** Instruction **
Carry over the part of the material that opens with the line containing "Image resolution: width=787" and runs through the end of the material, requests included, subtracting 35 from every click coordinate in the answers. Leave out the pictures.

** Provided records **
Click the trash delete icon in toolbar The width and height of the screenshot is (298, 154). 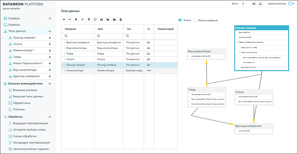click(89, 19)
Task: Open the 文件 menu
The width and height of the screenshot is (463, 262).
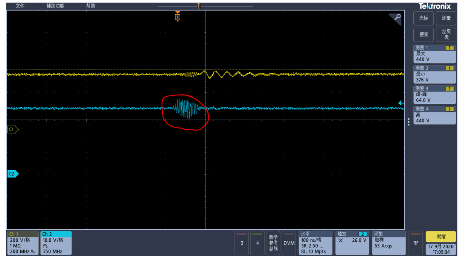Action: [x=20, y=6]
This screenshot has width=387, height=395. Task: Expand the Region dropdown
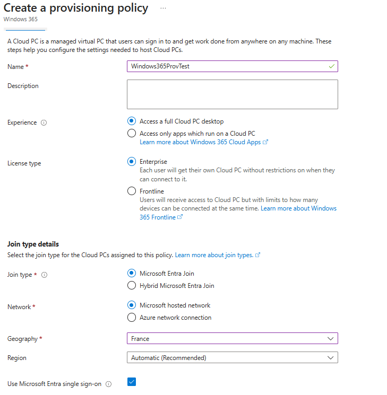232,358
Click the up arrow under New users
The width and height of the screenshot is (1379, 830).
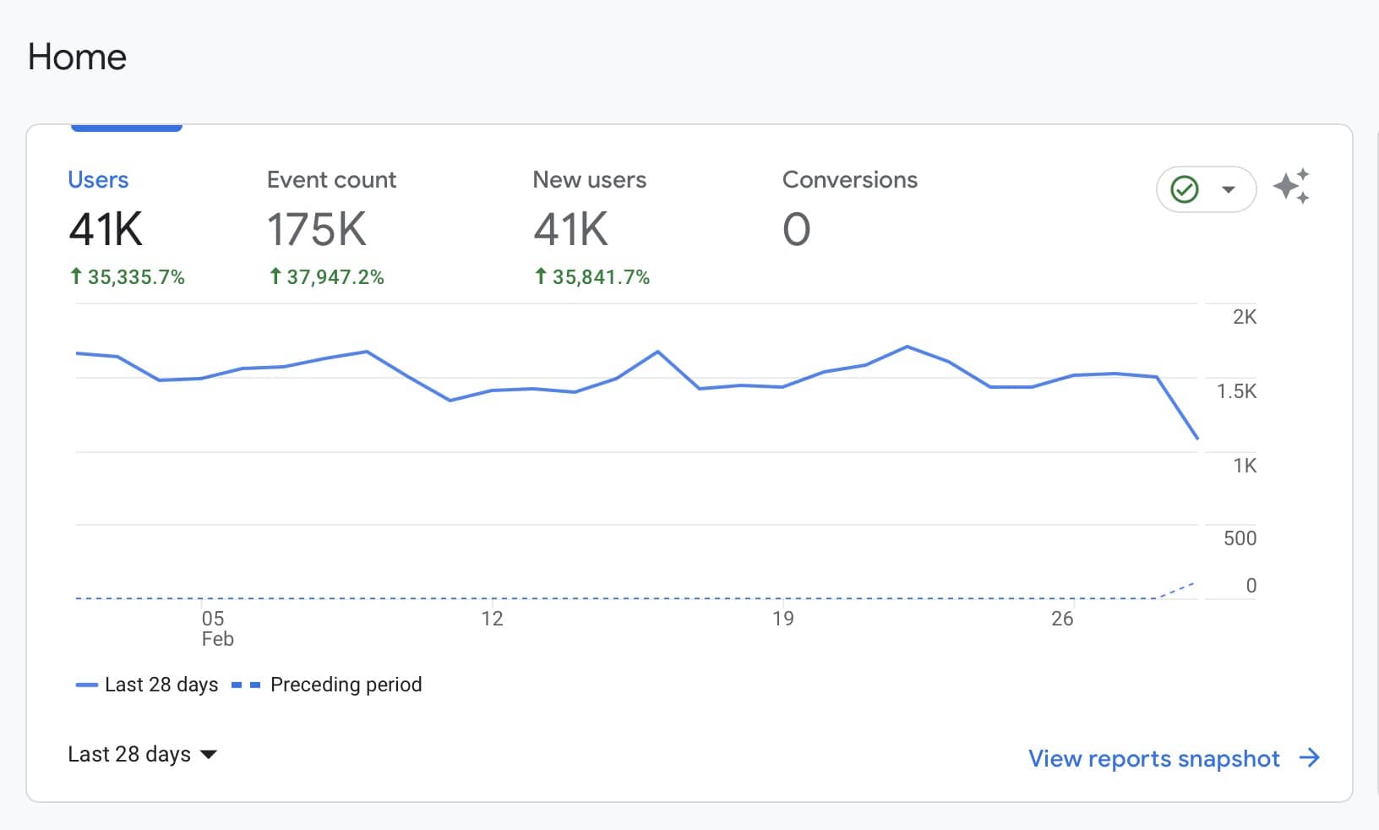click(x=541, y=276)
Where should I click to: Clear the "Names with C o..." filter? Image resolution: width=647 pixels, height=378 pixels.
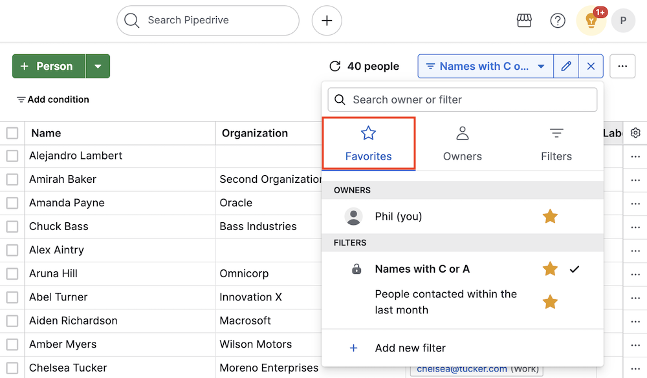coord(591,65)
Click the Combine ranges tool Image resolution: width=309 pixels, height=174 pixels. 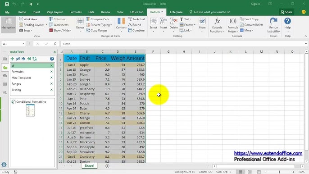[x=136, y=30]
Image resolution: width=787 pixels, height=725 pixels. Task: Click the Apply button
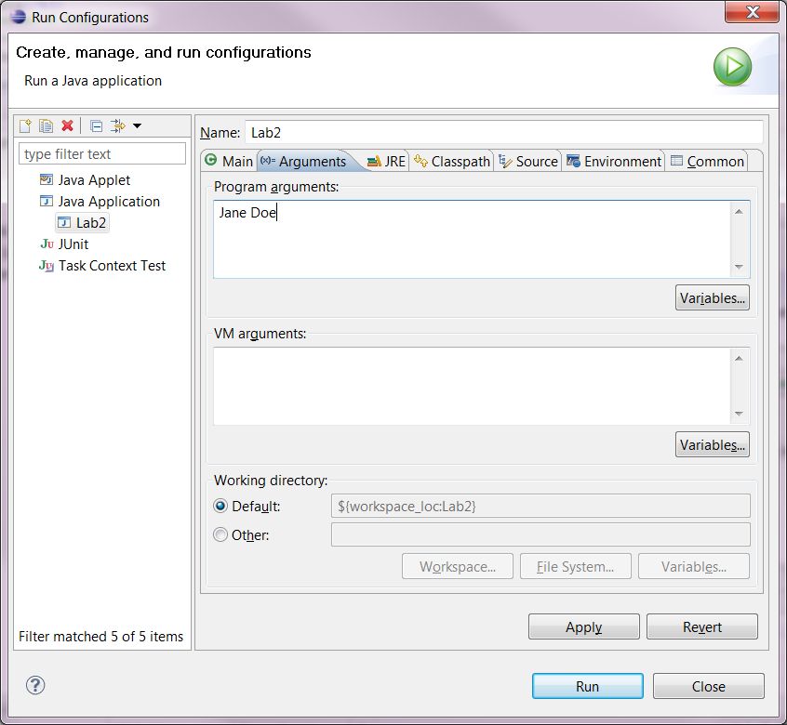583,626
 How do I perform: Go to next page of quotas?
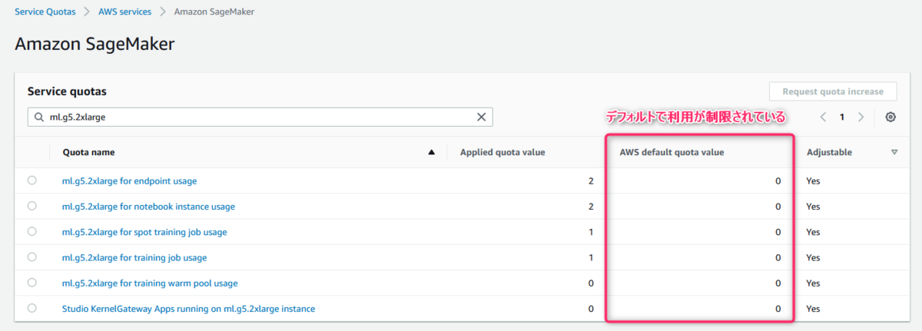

** Reply **
Image resolution: width=787 pixels, height=725 pixels. Task: Click the Apply button
548,591
 How do I perform: Go to next page of quotas?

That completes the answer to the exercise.